AWS alternatives to Amazon Kinesis Data Streams include:

  • Amazon MSK (Managed Streaming for Apache Kafka) is a service for customers who are invested in the Apache Kafka ecosystem and tools and wish to continue using it, but who want to offload the undifferentiated heavy lifting of managing Kafka clusters. MSK makes it easier for customers to build and run production applications on Apache Kafka without needing infrastructure and cluster management expertise
  • Kinesis Firehose is an adjacent capability that can supplement or replace Kinesis Data Streams where there is some tolerance for throughput latency (Firehose will buffer messages based on configurable buffer size or interval, with a minimum of 1MB or 60 seconds) or where data needs to be streamed to select targets such as S3, Redshift, Splunk or ElasticSearch and the native integration between Firehose and these services is a value-add accelerant

Business Benefits:

  • Managed service with high availability, strong data durability and simple administration.
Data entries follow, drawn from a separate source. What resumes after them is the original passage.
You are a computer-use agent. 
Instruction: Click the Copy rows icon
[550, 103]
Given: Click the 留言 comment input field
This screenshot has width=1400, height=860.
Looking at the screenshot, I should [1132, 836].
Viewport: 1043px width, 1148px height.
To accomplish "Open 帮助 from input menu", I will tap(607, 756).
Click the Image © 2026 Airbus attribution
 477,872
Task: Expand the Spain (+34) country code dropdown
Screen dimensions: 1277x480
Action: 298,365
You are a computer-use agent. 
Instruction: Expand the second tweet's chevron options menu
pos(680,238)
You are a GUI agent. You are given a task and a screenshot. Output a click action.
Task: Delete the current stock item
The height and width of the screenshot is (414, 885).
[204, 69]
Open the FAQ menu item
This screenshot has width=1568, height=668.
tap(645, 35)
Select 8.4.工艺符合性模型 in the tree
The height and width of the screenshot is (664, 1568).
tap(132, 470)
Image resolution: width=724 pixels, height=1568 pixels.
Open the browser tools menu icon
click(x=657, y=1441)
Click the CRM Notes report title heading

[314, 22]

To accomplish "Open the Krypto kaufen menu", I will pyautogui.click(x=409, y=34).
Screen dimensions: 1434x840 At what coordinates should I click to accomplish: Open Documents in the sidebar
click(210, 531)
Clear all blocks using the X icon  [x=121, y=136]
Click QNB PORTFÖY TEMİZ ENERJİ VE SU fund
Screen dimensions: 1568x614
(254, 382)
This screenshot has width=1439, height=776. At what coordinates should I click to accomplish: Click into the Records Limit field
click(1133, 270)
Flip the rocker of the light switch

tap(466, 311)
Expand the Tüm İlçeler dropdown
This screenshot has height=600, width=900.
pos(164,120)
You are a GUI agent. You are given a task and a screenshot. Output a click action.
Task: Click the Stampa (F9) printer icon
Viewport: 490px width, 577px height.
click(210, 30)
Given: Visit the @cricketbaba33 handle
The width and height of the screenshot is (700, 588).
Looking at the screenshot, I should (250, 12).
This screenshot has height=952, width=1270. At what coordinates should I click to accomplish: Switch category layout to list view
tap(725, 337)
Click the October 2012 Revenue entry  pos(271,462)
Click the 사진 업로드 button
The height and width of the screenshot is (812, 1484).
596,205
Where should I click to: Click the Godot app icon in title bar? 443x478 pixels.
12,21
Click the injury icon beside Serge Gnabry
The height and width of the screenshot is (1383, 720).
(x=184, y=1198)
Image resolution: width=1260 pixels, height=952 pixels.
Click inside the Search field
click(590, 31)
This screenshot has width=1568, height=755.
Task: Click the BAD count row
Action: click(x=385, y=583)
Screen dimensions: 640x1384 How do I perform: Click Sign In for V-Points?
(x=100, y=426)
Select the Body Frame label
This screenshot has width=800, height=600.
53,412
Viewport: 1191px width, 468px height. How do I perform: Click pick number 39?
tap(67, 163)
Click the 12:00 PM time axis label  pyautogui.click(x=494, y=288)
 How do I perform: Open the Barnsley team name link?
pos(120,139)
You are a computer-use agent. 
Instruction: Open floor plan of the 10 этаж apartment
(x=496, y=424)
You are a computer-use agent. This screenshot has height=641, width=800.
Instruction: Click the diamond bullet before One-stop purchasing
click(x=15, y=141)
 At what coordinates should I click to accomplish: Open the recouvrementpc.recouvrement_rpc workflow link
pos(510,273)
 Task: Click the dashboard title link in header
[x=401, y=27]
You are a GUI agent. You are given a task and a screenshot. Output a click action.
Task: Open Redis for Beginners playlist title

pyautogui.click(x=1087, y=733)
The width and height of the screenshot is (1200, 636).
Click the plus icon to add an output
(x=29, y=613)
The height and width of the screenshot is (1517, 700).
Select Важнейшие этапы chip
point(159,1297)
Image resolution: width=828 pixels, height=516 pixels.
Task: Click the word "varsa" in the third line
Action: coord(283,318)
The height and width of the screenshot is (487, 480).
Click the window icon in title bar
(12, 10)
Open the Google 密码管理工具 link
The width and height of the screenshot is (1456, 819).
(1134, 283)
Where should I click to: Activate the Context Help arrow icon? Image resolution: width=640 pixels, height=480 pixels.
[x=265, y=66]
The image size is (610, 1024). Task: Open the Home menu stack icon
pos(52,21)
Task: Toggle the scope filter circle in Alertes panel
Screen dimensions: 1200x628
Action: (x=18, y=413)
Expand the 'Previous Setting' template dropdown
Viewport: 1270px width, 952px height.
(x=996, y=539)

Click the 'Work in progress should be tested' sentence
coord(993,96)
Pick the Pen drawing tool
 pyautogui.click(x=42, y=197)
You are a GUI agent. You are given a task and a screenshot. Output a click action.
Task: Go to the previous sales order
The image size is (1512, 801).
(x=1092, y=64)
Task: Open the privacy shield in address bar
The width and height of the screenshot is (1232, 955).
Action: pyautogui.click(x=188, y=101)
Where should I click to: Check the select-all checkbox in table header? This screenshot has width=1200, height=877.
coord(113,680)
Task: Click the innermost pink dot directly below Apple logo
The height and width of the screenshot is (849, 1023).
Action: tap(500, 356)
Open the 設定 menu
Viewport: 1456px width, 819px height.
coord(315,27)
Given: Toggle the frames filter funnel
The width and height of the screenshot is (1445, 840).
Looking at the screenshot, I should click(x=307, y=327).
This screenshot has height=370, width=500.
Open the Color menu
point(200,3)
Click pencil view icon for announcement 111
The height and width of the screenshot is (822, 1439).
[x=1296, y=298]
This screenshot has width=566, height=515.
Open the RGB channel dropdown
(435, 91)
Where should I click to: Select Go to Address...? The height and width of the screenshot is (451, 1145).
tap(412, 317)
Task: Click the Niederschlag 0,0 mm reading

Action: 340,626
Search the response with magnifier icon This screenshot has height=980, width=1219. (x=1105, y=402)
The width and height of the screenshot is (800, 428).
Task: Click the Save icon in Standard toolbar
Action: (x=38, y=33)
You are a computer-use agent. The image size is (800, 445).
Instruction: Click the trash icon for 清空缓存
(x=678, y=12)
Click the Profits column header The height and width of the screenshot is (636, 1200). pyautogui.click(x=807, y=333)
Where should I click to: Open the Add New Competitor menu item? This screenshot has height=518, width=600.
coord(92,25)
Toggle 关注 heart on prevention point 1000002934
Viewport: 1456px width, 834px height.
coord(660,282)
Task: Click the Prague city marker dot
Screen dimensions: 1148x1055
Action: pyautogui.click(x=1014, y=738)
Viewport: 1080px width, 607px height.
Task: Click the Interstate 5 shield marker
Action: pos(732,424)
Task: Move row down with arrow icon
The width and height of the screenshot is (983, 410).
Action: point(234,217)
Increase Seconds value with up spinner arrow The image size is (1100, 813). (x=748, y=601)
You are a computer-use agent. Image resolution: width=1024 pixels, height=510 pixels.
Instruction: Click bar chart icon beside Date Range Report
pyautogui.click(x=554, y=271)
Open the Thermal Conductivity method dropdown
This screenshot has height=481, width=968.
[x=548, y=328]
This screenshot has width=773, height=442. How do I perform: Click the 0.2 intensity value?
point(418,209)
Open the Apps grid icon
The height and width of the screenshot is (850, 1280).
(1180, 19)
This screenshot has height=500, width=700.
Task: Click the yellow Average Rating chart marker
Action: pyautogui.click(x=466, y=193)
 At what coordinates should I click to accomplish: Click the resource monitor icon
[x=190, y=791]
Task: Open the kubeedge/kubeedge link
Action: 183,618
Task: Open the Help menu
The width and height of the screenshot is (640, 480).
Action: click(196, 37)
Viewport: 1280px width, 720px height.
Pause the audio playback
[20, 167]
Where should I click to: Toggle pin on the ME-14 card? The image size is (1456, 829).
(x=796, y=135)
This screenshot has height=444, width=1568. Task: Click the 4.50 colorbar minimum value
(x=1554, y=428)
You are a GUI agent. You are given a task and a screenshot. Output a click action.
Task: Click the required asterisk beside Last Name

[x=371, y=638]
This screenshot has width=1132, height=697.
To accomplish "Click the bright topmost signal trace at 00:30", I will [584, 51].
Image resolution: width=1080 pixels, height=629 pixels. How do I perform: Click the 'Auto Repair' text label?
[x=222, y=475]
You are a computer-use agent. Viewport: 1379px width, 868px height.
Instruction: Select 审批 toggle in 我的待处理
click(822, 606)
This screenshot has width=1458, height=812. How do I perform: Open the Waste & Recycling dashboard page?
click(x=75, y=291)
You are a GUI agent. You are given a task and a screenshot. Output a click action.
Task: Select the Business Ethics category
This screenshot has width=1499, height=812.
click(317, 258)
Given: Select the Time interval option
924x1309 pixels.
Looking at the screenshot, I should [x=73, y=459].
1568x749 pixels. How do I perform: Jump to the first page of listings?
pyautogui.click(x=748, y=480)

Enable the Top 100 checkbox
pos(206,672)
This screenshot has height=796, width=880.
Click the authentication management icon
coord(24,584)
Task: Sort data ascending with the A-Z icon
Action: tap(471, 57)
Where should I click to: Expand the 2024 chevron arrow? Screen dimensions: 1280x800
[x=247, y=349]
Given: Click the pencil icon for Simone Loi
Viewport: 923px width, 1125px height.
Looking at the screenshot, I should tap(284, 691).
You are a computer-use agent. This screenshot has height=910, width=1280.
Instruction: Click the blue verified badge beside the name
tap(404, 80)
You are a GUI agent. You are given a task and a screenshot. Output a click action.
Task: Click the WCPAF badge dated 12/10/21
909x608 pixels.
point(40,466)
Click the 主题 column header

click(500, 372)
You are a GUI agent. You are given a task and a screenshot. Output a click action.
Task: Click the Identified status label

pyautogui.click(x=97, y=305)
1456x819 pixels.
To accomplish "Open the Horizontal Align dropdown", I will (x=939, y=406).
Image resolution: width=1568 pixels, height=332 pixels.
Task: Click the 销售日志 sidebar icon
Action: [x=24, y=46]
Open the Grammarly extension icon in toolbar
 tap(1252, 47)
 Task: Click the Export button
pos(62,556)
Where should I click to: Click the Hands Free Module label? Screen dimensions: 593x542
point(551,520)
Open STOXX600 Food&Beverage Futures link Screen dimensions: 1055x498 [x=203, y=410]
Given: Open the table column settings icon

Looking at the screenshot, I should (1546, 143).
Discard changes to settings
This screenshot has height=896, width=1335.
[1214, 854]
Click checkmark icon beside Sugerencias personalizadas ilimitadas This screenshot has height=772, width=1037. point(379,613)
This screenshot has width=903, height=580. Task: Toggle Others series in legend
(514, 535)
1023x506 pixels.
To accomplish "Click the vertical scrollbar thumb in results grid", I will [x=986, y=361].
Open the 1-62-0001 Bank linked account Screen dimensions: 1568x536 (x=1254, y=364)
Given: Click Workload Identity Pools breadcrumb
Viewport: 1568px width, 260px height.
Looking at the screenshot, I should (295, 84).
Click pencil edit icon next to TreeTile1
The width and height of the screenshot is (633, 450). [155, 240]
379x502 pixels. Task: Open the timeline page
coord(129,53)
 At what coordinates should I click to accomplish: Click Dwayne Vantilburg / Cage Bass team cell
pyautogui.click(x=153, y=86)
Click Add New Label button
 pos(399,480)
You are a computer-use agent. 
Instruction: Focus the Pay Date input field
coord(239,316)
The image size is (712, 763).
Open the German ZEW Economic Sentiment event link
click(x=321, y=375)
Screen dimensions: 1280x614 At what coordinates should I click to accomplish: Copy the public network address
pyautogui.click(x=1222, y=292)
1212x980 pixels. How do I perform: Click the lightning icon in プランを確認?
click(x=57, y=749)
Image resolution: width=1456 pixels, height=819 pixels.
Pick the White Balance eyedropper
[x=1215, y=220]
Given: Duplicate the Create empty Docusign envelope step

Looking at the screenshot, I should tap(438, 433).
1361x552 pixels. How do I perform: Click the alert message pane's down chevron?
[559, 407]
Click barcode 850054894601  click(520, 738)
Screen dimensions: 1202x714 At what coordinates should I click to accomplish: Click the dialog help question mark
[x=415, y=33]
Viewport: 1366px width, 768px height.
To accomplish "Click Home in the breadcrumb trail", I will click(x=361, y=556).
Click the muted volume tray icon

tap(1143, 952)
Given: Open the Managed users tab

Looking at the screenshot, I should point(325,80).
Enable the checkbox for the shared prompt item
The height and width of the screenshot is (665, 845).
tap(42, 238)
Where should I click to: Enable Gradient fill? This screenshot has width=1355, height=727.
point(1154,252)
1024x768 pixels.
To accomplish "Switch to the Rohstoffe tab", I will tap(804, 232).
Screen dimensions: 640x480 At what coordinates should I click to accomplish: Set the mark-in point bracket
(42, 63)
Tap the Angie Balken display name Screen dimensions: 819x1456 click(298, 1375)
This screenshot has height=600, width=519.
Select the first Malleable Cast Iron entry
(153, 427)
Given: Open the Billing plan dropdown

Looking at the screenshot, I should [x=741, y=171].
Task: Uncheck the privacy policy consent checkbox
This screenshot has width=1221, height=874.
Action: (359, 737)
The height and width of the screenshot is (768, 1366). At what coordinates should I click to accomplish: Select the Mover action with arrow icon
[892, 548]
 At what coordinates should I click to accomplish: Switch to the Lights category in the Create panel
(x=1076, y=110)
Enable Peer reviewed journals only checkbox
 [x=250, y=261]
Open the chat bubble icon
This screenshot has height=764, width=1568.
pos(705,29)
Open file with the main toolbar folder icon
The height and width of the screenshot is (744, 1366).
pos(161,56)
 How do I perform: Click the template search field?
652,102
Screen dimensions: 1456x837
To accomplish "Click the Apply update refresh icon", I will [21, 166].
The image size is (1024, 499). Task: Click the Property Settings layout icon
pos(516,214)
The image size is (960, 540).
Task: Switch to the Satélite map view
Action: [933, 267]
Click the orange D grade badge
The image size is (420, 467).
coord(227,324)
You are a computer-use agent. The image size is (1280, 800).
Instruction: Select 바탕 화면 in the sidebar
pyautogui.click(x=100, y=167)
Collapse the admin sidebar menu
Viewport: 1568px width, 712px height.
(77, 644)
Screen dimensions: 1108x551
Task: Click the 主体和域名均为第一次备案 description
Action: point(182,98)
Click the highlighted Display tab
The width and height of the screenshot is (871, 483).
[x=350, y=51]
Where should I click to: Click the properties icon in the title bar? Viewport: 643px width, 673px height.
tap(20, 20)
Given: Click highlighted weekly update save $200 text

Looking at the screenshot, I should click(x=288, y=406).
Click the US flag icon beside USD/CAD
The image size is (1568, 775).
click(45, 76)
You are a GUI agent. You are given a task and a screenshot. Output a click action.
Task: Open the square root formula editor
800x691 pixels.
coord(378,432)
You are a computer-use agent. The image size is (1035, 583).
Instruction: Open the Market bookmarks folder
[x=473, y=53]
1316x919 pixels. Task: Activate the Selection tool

The undifferentiated heavy lifting of provisioning infrastructure, installing software, performing backups or managing availability is avoided
  • Simple, elastically resizable capacity with zero downtime
  • Pay-as-you-go pricing of $0.014 for up to 1 million events (payload size conditions apply) plus $0.015 per hour of data ingestion (at a rate of 1MB/second)
  • Amazon Kinesis offers an SLA of 99.9%
  • Extensive integration options (APIs, SDKs, client libraries and agents) as well deep, native integration with a large number of AWS services
  • In-order data persistence (up to 365 days) allowing message replay and event sourcing architectures
  • Fully automated and repeatable architecture using CloudFormation infrastructure as code
  • Verified compliance with SOC, PCI, FedRAMP and HIPAA regimes

For more details see Amazon Kinesis Documentation.

Conclusion

Integration is diverse, complex and business-critical. Given the wide spectrum of potential uses cases, from simple intra-organizational file transfers to real-time telemetry ingestion and processing from IoT sensors, a feature-rich integration is a business imperative. Traditional platforms-of-all-fit cannot evolve and refresh fast enough to keep pace with the rate of technology innovation. This is the reason that AWS, with its breadth and depth of functionality and a rate of innovation second to none, is the platform-of-best-fit for connected businesses of this generation.